Aim of the task: What the task needs is every record repeated exactly, nothing more.

(Extracted data entries)
────────────────────────────────────────
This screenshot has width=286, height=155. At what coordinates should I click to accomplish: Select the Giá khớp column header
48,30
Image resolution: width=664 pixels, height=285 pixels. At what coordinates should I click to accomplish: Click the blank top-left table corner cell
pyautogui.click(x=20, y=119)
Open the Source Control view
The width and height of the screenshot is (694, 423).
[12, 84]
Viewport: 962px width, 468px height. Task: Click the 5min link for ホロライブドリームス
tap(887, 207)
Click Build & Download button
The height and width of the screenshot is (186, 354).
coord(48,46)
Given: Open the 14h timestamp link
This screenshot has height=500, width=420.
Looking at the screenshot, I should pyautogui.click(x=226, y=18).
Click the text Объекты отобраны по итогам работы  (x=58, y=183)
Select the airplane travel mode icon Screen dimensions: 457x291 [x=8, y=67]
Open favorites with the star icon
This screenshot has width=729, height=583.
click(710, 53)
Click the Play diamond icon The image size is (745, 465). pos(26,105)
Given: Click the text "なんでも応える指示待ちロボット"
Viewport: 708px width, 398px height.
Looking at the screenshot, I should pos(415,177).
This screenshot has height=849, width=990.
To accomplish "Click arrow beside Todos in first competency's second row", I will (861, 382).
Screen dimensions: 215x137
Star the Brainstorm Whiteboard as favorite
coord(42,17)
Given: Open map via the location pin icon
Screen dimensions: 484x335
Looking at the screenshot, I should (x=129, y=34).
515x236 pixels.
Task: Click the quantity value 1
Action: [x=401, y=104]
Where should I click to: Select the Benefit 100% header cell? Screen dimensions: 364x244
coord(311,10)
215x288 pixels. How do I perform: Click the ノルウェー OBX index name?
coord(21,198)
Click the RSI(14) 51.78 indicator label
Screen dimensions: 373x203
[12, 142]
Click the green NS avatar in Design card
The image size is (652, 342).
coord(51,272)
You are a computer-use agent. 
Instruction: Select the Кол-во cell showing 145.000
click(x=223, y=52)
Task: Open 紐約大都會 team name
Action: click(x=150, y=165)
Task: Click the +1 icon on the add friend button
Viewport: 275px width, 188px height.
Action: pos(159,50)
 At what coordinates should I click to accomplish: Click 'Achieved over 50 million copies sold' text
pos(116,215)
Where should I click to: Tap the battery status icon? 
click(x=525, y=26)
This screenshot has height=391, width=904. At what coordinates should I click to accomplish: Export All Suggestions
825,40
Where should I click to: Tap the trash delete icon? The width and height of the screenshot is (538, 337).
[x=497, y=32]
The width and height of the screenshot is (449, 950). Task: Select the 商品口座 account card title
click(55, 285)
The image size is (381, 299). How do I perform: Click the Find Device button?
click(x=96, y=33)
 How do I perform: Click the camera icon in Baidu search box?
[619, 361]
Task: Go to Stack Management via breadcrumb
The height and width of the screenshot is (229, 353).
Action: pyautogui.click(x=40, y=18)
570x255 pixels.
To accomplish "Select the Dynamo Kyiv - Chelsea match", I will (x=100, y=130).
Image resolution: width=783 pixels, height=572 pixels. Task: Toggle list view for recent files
────────────────────────────────────────
Result below:
This screenshot has width=286, height=155. At what coordinates should I click to accomplish: Select the Giá khớp column header
48,30
Image resolution: width=664 pixels, height=285 pixels. At what coordinates should I click to accomplish: Click the blank top-left table corner cell
pyautogui.click(x=20, y=119)
Open the Source Control view
The width and height of the screenshot is (694, 423).
[12, 84]
Viewport: 962px width, 468px height. Task: Click the 5min link for ホロライブドリームス
tap(887, 207)
Click Build & Download button
The height and width of the screenshot is (186, 354).
coord(48,46)
Given: Open the 14h timestamp link
This screenshot has height=500, width=420.
Looking at the screenshot, I should pyautogui.click(x=226, y=18).
Click the text Объекты отобраны по итогам работы  (x=58, y=183)
Select the airplane travel mode icon Screen dimensions: 457x291 [x=8, y=67]
Open favorites with the star icon
This screenshot has width=729, height=583.
click(710, 53)
Click the Play diamond icon The image size is (745, 465). pos(26,105)
Given: Click the text "なんでも応える指示待ちロボット"
Viewport: 708px width, 398px height.
Looking at the screenshot, I should pos(415,177).
This screenshot has height=849, width=990.
To accomplish "Click arrow beside Todos in first competency's second row", I will (861, 382).
Screen dimensions: 215x137
Star the Brainstorm Whiteboard as favorite
coord(42,17)
Given: Open map via the location pin icon
Screen dimensions: 484x335
Looking at the screenshot, I should (x=129, y=34).
515x236 pixels.
Task: Click the quantity value 1
Action: [x=401, y=104]
Where should I click to: Select the Benefit 100% header cell? Screen dimensions: 364x244
coord(311,10)
215x288 pixels. How do I perform: Click the ノルウェー OBX index name?
coord(21,198)
Click the RSI(14) 51.78 indicator label
Screen dimensions: 373x203
[12, 142]
Click the green NS avatar in Design card
The image size is (652, 342).
coord(51,272)
You are a computer-use agent. 
Instruction: Select the Кол-во cell showing 145.000
click(x=223, y=52)
Task: Open 紐約大都會 team name
Action: click(x=150, y=165)
Task: Click the +1 icon on the add friend button
Viewport: 275px width, 188px height.
Action: pos(159,50)
 At what coordinates should I click to accomplish: Click 'Achieved over 50 million copies sold' text
pos(116,215)
Where should I click to: Tap the battery status icon? 
click(x=525, y=26)
This screenshot has height=391, width=904. At what coordinates should I click to accomplish: Export All Suggestions
825,40
Where should I click to: Tap the trash delete icon? The width and height of the screenshot is (538, 337).
[x=497, y=32]
The width and height of the screenshot is (449, 950). Task: Select the 商品口座 account card title
click(55, 285)
The image size is (381, 299). How do I perform: Click the Find Device button?
click(x=96, y=33)
 How do I perform: Click the camera icon in Baidu search box?
[619, 361]
Task: Go to Stack Management via breadcrumb
The height and width of the screenshot is (229, 353).
Action: pyautogui.click(x=40, y=18)
570x255 pixels.
To accomplish "Select the Dynamo Kyiv - Chelsea match", I will (x=100, y=130).
Image resolution: width=783 pixels, height=572 pixels. Task: Toggle list view for recent files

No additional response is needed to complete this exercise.